Let’s pick up where we left off. Nations and countries. First of all: how many people? How many villages? How big are the cities? The answers to these problems can be found right here. Seriously, this post is a godsend. It addresses everything from technological level to how many people your country’s farms could support. To be honest, there’s probably more information here than you need.
It doesn’t tell you how to actually make the map, though. So, how do you?
My advice to you: photoshop. You can get around the cost of photoshop by getting the 30-day free trial. If the only thing you need it for is to make your map, there you go; it shouldn’t take you a whole month to do this. There are other ways, of course, but I’m most familiar with Photoshop. As far as I know, it is possible to do all of this in GIMP, the free photo editing software, which is available here.

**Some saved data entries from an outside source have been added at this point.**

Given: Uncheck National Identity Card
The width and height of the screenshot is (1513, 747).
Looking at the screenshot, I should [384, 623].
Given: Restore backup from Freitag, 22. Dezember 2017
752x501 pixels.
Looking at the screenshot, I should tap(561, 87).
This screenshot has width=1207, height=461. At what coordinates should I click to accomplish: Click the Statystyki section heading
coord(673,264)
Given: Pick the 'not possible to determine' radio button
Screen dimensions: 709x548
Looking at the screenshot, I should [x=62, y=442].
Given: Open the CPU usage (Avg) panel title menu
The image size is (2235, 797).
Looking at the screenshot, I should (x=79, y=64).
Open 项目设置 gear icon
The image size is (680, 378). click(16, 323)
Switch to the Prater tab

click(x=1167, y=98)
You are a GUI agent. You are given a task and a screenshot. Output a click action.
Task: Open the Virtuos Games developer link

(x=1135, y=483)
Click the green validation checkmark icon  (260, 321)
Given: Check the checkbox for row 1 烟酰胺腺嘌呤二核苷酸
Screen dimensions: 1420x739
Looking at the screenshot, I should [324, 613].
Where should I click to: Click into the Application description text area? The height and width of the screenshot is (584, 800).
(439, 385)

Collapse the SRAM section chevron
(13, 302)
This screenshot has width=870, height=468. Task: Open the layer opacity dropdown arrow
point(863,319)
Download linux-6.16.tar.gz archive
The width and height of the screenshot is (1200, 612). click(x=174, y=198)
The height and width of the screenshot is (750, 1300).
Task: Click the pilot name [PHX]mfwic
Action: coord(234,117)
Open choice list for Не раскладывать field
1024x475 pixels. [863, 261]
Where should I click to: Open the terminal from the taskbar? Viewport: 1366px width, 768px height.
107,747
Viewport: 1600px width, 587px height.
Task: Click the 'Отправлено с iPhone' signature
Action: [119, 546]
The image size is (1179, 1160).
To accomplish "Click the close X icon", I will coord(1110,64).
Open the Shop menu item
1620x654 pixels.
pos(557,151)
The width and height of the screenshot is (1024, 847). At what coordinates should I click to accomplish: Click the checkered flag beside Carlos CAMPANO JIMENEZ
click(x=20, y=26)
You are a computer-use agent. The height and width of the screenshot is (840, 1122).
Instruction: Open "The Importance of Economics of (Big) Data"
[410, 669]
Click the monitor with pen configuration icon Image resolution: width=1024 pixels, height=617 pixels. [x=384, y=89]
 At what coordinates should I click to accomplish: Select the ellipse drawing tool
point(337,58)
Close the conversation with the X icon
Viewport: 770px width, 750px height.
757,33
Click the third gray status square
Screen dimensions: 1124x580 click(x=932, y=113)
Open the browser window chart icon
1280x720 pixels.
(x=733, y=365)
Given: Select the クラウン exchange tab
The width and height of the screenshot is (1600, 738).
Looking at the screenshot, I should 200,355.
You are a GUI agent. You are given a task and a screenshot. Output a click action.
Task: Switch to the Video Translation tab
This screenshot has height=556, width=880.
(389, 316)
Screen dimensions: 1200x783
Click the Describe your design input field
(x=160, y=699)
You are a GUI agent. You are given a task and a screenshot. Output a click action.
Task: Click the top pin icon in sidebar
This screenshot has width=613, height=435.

First thing’s first, you’re going to want an outline of your map’s physical features. Whether you find it easier to draw this by hand and scan it in or draw it in photoshop is up to you. Once you have it, however, you should follow the steps I outlined in part 1. The crucial part: make sure you do each step on a new layer. That way you can see how your map looks with mountains, without mountains, with forests, without, etc. This way you only have to draw one map, yet end up with a political map, a geological map, etc. The transparency tool is your friend here, because you can use it to make certain details more clear or less clear, and choose an overall style for your map. You can also produce political maps for different eras of your world and layer them over each other, seeing how your countries have changed over time. I find this to be very useful for visualising the history and development of the worlds I create, and to decide where conflicts between cultures are most likely to happen.
When you’re happy with the layout of your map, you can make it look authentic by adding beige filter layers, cloud layers and texture layers – on really high transparency – to create the illusion of aged, weathered parchment.
Thanks for reading! If there’s anything you think I’ve missed or that I should have included, drop me a message and I’ll add it in. You can read the rest of my ‘How to Write Fantasy’ series here, and next week I will be tackling that great beast – fictional languages in fantasy.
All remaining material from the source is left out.